This is the first in-depth assessment of characteristic Schwingen (Swiss wrestling) sport injury cases admitted to a level I trauma centre in Switzerland.
No catastrophic injuries or fatalities were encountered in our study population.
Fractures and sprains were the most frequent injury patterns.
An effective precaution would be to provide all Schwingen players with protective gear such as headgear, mouthguards and knee pads.
Maximising the ring area and using optimal material for its surface may also reduce injuries in Schwingen.
Swiss wrestling (‘Schwingen’) is a traditional and popular Swiss national sport.1 As described by the Swiss Schwingen Federation (Eidgenössischer Schwingerverband), two strong wrestlers are pitted against each other trying to bring down the opponent with special swings and grips.2 3 It is a hard sport, sometimes regarded as a martial art, in which both strength and technique play crucial roles (figure 1A,B). During the year, many wrestling festivals take place all over Switzerland and every 3 years the new champion (Swiss Wrestling King—Schwingen König) is chosen.
Schwingen differs from competitive wrestling in many respects. It is practised on sawdust, most of the grips are fixed and the wrestlers wear jerseys or shirts and long trousers, over which short wrestling breeches made of jute are worn. Originally only a few throws were in use but current wrestling manuals describe around 100 different throws.4 5 Each bout lasts 5 min.6 It is ended either when time runs out or when a wrestler touches the ground with his back, either completely or simultaneously at the level of the middle of both shoulder blades, which should lie within the circle of sawdust.7 In the case of a ‘set gear’, the more active wrestler is the winner. There are no weight classes or any other categories. Schwingers are usually large men, over 180 cm tall and weighing in excess of 100 kg, mostly craftsmen from traditional professions that require physical strength, like carpenters, lumberjacks or cheesemakers.

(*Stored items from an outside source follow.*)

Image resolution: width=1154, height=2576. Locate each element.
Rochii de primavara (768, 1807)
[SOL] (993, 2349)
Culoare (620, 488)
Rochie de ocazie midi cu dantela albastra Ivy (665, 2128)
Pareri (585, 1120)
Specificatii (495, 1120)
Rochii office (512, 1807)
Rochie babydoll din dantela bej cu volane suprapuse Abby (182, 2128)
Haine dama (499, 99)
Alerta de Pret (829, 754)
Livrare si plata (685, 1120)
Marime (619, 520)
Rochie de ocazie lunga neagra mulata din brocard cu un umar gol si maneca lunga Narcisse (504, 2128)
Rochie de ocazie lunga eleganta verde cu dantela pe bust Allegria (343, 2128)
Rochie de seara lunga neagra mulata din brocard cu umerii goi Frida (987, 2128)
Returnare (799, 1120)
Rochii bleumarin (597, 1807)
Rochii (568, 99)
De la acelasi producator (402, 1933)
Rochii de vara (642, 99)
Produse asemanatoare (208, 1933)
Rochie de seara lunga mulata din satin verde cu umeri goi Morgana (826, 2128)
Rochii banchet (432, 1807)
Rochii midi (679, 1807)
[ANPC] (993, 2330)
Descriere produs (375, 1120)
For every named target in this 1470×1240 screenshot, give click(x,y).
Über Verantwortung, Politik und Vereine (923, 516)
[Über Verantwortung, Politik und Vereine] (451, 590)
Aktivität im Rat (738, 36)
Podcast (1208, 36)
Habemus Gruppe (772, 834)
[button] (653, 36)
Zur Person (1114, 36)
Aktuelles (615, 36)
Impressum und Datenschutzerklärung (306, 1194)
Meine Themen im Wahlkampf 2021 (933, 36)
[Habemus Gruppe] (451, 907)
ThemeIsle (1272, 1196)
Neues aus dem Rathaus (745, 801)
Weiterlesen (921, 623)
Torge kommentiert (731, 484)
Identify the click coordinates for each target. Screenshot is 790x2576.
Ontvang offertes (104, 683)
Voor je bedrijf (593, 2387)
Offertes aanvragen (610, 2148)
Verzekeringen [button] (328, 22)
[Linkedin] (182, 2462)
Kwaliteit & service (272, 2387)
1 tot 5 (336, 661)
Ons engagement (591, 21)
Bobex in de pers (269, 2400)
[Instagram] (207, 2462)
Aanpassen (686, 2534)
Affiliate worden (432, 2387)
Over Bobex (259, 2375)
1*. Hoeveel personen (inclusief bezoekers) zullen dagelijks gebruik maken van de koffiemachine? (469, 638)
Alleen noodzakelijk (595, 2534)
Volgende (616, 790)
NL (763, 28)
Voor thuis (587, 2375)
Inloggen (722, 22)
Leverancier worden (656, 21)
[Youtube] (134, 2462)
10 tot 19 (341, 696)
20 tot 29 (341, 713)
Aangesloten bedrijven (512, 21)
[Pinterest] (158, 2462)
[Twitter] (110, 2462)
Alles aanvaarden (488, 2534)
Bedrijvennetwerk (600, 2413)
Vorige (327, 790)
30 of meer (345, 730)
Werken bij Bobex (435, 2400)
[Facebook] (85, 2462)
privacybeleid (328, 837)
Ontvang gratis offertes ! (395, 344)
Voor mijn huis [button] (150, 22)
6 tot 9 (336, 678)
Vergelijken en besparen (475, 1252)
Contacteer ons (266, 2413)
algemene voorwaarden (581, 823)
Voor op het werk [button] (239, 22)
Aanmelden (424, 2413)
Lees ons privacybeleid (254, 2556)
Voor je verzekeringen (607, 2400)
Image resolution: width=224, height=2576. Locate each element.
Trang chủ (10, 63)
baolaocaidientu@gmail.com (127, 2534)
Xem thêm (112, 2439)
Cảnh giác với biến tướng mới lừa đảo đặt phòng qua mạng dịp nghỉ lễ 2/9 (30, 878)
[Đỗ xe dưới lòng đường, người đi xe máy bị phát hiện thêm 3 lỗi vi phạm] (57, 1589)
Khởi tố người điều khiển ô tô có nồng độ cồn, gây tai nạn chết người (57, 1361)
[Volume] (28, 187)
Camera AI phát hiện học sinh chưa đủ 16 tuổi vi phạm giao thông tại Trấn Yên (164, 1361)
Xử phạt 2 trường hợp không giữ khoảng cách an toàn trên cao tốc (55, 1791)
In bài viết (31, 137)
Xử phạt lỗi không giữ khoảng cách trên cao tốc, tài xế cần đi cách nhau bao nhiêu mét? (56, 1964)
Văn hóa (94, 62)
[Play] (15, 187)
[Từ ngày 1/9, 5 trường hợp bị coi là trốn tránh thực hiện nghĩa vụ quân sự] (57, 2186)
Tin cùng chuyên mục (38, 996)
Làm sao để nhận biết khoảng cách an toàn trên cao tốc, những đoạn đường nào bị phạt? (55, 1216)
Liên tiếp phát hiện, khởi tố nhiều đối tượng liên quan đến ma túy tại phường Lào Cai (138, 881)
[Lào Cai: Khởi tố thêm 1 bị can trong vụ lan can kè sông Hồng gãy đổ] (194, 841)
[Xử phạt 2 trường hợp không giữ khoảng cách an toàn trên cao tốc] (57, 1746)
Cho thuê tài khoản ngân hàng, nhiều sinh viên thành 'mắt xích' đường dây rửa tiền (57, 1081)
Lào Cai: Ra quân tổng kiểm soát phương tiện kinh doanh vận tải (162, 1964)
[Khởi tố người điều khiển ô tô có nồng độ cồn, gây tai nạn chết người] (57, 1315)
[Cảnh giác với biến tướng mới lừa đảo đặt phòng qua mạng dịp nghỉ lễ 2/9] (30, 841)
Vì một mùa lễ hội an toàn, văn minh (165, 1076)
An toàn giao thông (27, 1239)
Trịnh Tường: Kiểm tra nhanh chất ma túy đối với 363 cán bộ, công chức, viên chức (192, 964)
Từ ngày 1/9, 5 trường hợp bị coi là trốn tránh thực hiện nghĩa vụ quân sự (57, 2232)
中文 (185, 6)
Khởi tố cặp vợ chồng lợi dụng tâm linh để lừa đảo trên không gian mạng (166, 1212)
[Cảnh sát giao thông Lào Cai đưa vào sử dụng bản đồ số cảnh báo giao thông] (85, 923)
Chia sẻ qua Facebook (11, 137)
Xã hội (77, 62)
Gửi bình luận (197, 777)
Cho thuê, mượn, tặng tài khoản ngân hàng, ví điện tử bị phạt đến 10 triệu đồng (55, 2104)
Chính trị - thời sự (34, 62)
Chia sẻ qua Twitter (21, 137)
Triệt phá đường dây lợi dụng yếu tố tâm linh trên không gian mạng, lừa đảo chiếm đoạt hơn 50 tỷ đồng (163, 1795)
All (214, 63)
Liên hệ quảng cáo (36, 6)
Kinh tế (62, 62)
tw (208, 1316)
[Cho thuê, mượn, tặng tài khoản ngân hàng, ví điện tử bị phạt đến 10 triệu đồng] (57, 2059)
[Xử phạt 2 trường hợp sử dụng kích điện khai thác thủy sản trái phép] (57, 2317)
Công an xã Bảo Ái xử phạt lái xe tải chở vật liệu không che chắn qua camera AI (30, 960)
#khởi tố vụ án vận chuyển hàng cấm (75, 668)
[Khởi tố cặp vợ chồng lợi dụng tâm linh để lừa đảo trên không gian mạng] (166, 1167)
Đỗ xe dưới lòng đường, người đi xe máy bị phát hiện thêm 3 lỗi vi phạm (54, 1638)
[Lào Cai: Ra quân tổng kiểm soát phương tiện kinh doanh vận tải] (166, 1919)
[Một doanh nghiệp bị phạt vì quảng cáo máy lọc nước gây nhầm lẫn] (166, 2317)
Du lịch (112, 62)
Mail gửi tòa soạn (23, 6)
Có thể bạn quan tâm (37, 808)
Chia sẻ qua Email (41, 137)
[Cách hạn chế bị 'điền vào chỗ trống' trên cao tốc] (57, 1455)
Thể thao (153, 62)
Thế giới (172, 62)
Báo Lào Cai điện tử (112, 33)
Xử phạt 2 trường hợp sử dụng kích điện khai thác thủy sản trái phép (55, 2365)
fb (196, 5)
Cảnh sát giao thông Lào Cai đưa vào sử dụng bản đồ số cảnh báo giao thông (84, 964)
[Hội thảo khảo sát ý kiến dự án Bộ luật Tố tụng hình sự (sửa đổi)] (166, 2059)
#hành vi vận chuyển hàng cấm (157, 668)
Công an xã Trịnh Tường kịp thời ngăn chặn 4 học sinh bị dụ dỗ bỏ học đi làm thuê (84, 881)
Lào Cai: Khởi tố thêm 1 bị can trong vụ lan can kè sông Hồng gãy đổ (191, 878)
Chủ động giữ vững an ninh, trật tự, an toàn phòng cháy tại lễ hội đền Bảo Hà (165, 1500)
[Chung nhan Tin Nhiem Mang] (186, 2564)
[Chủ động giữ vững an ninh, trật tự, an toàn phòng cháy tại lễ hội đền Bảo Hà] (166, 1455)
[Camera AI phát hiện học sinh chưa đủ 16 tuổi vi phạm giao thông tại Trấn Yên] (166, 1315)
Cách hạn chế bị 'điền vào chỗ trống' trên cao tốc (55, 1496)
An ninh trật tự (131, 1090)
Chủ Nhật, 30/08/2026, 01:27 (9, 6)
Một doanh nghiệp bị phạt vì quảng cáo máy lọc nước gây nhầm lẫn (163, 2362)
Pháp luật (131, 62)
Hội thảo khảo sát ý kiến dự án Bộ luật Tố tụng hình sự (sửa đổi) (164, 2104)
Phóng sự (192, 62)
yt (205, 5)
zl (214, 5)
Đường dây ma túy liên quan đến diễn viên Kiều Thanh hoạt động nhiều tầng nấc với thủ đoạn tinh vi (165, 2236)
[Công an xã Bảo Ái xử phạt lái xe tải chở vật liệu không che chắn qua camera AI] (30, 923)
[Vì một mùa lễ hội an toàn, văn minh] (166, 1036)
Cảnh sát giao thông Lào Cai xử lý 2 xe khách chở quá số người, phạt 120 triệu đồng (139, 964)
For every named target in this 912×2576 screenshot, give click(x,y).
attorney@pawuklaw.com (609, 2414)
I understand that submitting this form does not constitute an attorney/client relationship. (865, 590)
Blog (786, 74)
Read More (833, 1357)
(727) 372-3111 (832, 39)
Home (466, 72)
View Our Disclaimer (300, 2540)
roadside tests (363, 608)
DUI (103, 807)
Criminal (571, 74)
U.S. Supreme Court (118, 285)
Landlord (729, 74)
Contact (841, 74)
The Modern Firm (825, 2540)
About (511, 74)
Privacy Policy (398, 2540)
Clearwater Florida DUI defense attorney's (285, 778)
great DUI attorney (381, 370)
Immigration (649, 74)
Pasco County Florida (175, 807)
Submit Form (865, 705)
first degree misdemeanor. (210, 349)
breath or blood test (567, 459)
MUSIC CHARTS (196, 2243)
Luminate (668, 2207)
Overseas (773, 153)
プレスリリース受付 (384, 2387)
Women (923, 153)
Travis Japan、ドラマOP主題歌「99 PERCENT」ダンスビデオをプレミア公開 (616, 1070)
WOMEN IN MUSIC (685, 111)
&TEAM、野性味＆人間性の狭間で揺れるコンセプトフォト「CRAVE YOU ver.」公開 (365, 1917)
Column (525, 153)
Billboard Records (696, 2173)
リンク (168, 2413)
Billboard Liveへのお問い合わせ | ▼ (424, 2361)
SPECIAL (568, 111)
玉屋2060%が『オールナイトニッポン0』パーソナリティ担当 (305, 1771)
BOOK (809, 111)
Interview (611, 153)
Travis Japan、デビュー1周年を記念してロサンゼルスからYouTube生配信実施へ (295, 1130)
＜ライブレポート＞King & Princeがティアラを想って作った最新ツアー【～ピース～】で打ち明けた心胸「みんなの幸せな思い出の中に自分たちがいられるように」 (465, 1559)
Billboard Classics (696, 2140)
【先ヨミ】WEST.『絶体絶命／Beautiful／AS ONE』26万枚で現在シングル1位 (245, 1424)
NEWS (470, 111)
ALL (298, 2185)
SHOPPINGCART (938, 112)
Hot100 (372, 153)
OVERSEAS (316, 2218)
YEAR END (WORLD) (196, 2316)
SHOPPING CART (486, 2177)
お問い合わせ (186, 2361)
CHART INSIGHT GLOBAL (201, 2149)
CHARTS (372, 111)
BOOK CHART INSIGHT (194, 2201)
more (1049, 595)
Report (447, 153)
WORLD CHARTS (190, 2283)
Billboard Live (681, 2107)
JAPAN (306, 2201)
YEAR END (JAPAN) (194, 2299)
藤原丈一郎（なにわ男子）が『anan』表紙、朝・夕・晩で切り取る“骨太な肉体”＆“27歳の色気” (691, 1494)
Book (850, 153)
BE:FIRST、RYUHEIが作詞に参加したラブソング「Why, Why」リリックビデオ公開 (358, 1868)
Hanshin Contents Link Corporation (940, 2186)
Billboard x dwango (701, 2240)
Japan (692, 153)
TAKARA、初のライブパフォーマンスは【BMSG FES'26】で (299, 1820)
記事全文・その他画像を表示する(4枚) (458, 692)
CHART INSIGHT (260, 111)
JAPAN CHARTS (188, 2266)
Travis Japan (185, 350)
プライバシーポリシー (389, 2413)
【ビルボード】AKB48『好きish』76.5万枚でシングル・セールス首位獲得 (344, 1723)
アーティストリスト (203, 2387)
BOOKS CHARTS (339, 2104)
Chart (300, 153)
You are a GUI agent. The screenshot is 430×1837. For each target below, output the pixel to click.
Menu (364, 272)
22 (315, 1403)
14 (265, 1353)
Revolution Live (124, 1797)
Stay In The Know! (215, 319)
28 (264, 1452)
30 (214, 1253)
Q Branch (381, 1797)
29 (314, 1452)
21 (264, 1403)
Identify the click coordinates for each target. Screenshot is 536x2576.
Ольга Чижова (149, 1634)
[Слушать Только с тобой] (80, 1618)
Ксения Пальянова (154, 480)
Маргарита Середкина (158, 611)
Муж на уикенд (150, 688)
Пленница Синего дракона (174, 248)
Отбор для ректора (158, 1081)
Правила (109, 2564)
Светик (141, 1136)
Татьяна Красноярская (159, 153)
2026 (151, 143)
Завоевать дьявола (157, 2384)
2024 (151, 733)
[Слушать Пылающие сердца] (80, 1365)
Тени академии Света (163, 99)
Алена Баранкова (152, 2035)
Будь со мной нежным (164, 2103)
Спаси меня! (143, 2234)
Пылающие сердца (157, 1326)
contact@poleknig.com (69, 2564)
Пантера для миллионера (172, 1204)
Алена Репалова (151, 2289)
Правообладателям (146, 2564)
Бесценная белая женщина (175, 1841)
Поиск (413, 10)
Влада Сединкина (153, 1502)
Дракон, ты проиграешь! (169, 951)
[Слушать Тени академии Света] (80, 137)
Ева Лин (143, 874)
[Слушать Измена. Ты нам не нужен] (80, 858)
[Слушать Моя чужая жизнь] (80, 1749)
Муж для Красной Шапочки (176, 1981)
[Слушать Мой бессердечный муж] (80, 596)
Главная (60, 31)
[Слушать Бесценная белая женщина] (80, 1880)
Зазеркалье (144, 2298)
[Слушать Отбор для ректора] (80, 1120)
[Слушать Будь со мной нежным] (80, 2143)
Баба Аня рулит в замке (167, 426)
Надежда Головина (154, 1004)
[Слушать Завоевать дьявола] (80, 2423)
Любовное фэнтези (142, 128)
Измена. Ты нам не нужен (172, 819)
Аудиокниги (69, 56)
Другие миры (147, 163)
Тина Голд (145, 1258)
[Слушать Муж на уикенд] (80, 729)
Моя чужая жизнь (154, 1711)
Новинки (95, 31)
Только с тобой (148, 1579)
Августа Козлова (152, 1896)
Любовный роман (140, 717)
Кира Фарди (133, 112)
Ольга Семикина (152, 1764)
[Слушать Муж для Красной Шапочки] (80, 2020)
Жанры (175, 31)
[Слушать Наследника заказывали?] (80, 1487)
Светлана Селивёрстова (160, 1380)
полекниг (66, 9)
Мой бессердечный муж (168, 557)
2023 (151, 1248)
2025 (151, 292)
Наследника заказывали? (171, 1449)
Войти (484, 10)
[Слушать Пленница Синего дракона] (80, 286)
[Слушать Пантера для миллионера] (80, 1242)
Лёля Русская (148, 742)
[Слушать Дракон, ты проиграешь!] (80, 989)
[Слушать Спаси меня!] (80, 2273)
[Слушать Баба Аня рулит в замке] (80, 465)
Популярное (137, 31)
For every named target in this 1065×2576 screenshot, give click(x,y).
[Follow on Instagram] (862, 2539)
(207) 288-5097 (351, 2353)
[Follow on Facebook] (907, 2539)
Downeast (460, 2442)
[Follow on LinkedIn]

Because of the wrestlers’ strength and the absence of protective equipment, there is a risk of a wide variety of injuries. This study aimed to determine the incidence and risk from patients visiting our emergency department after Schwingen injuries. To the best of our knowledge, there has been no previous systematic review of Schwingen accidents. This is therefore the first in-depth study of injuries and injury patterns caused by Schwingen. Furthermore, the results should potentially prevent injuries.
Hospital unit and patient population
The University Department of Emergency Medicine of the Inselspital Bern serves as a level I centre for patients older than 16 years, and commands a catchment area of 1.5 million people. It treats more than 45 000 patients each year.
Our study was performed as a retrospective database query of all patients admitted to or initially treated in the emergency department from 1 January 2006 to 1 July 2016. The software used were Qualicare (Qualidoc, Trimbach, Switzerland) and E.Care (E.Care, Turnhout, Belgium). There was no restriction to active wrestlers.8
The database entries comprise basic demographic data as well as relevant historical details of medical symptoms or the type of accident. The database also provided the results of clinical consultations and examinations, together with medical and traumatological diagnoses and information on treatment after admission. The short-term outcome was defined by the type of care given to each patient (outpatient, inpatient, intermediate care unit (IMC), surgery or no surgery) and recorded as well.
The database entries comparise basic demographic data (age, gender), as well as relevant historical details of medical symptoms or the type of accident (injury type, injury area, mechanism of injury, route of admission to the hospital and treatment).
All calculations and graphs were performed with the Microsoft Excel spreadsheet.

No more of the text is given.